# Working data

↓

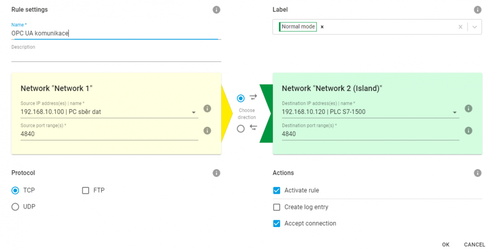Image resolution: width=487 pixels, height=250 pixels.
Task: Select the left-to-right direction radio button
Action: point(241,98)
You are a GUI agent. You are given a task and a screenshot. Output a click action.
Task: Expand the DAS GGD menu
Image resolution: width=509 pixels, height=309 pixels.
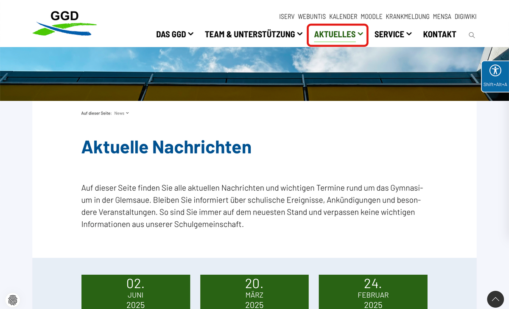[x=175, y=34]
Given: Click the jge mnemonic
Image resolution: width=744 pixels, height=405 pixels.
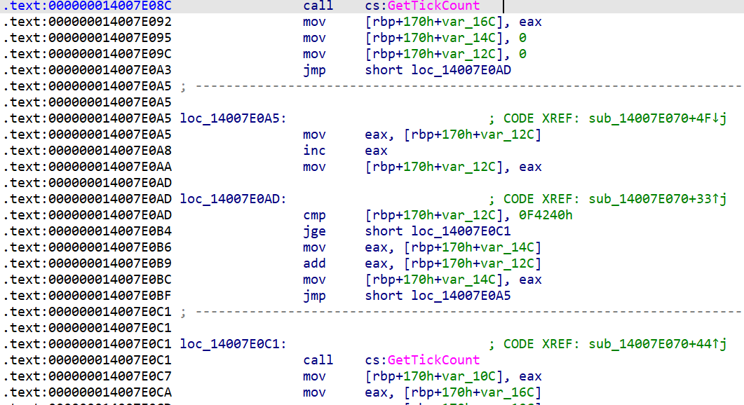Looking at the screenshot, I should 314,231.
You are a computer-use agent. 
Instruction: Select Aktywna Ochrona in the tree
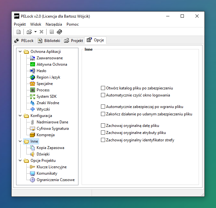[x=51, y=64]
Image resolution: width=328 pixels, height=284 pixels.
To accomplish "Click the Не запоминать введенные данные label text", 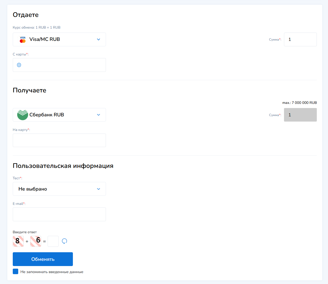I will (52, 272).
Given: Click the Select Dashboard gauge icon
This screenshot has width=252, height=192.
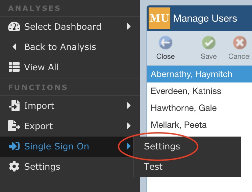Looking at the screenshot, I should (x=14, y=26).
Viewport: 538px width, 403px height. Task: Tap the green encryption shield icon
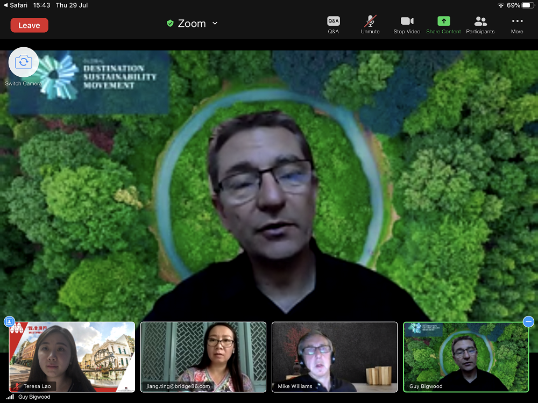[170, 24]
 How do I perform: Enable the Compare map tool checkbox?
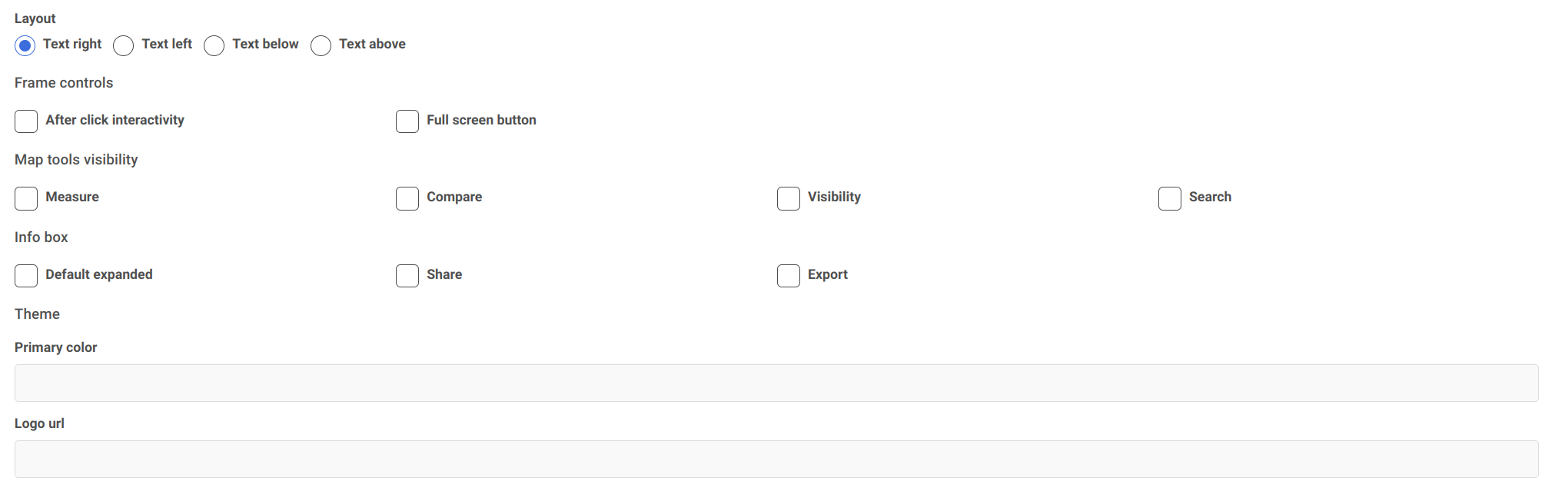[407, 198]
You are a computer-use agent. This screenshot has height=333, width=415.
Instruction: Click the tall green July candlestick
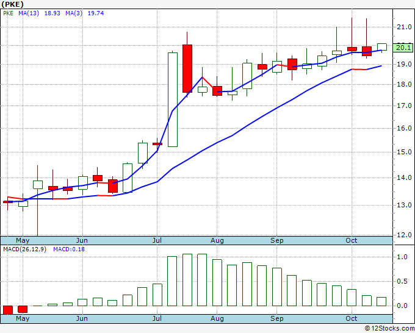click(x=173, y=99)
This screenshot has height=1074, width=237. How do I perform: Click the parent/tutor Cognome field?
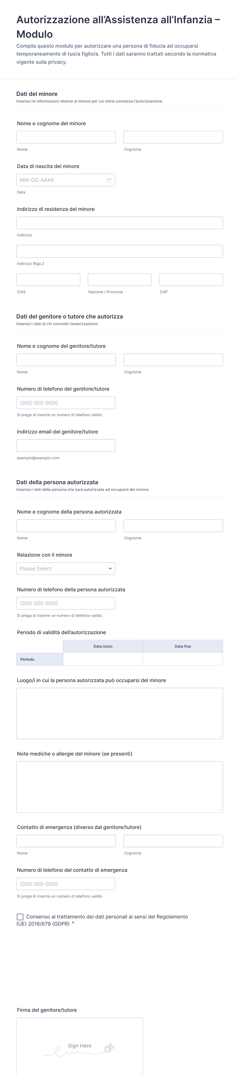[x=173, y=360]
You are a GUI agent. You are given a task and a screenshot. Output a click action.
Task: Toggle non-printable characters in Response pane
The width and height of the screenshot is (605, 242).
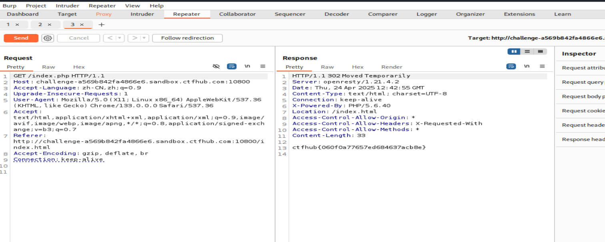tap(527, 67)

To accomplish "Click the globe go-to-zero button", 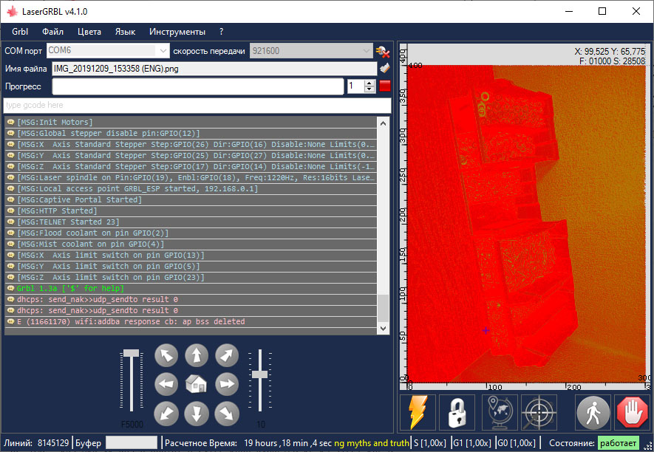I will pyautogui.click(x=500, y=412).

↑

Repeat exactly the stretch of the listing above that starts with the line holding "Instruction: Click the" and finishes with the line holding "Task: Toggle non-printable", both included. Skip every picture.

# Response to the exercise
Instruction: Click the tall green July candlestick
click(x=173, y=99)
This screenshot has height=1074, width=237. How do I perform: Click the parent/tutor Cognome field?
[x=173, y=360]
You are a GUI agent. You are given a task and a screenshot. Output a click action.
Task: Toggle non-printable characters in Response pane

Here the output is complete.